> **Data provided**
⁂

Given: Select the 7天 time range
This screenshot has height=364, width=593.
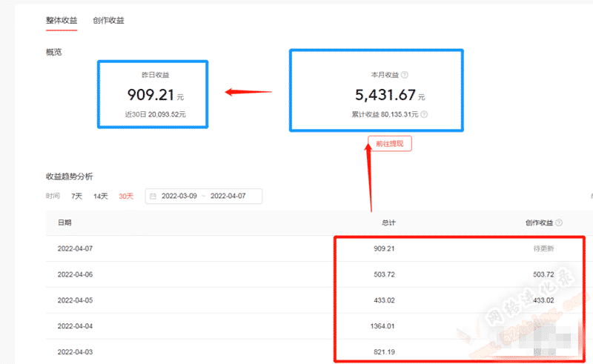Looking at the screenshot, I should click(77, 196).
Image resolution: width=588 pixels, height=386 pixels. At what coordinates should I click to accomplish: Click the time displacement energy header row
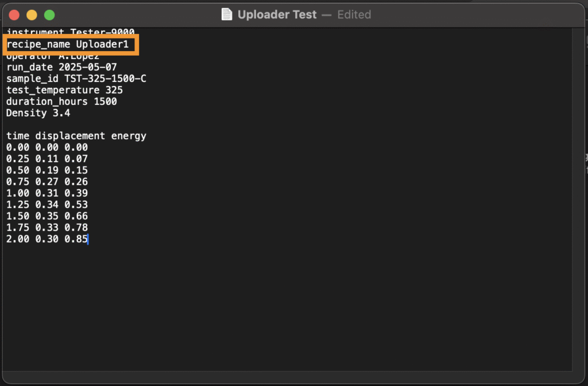coord(76,136)
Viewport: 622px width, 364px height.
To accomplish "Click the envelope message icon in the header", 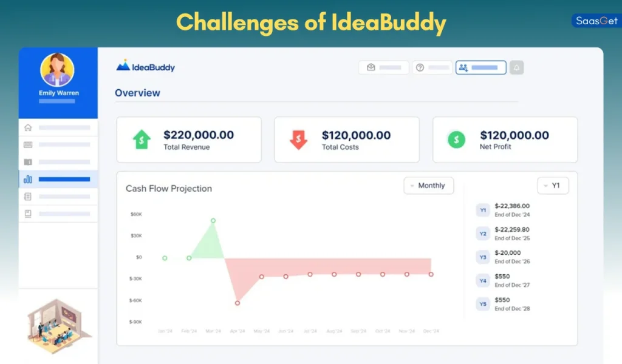I will [371, 67].
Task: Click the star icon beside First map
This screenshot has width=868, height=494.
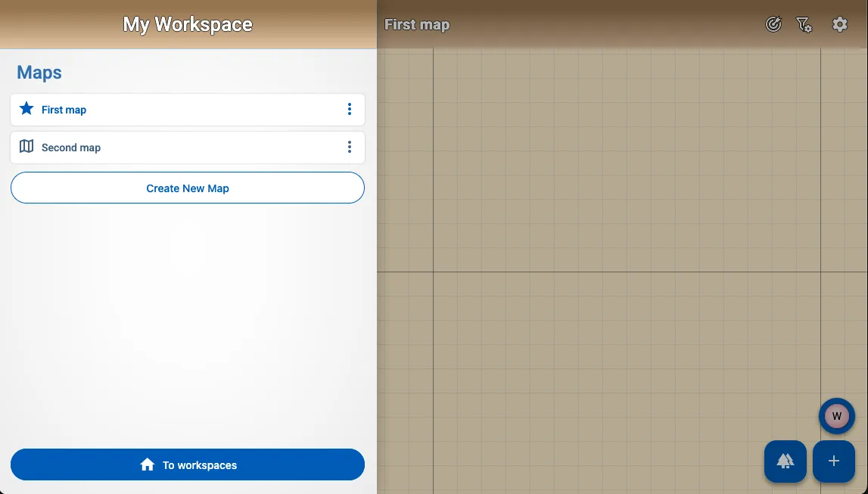Action: pyautogui.click(x=26, y=109)
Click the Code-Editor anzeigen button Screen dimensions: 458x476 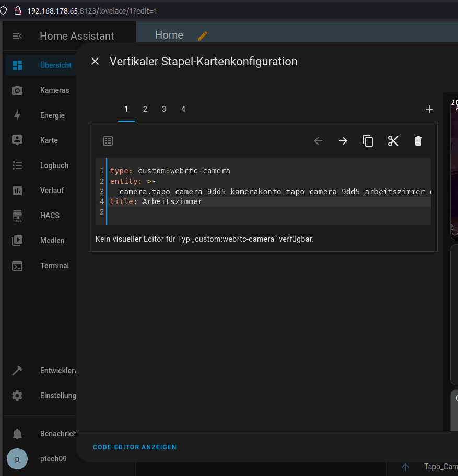click(x=135, y=447)
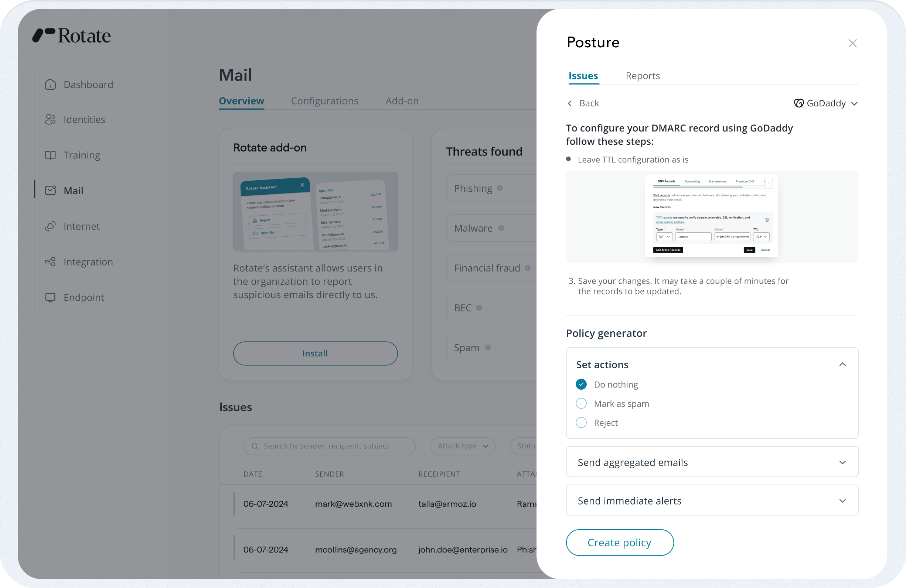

⁂

Reproduce exactly the entries from their first line through the line containing "Viewport: 622px width, 364px height.", including both, and omit any pictures.

Given: Select the 7天 time range
This screenshot has height=364, width=593.
Looking at the screenshot, I should click(77, 196).
Image resolution: width=588 pixels, height=386 pixels. At what coordinates should I click to accomplish: Click the time displacement energy header row
coord(76,136)
Viewport: 622px width, 364px height.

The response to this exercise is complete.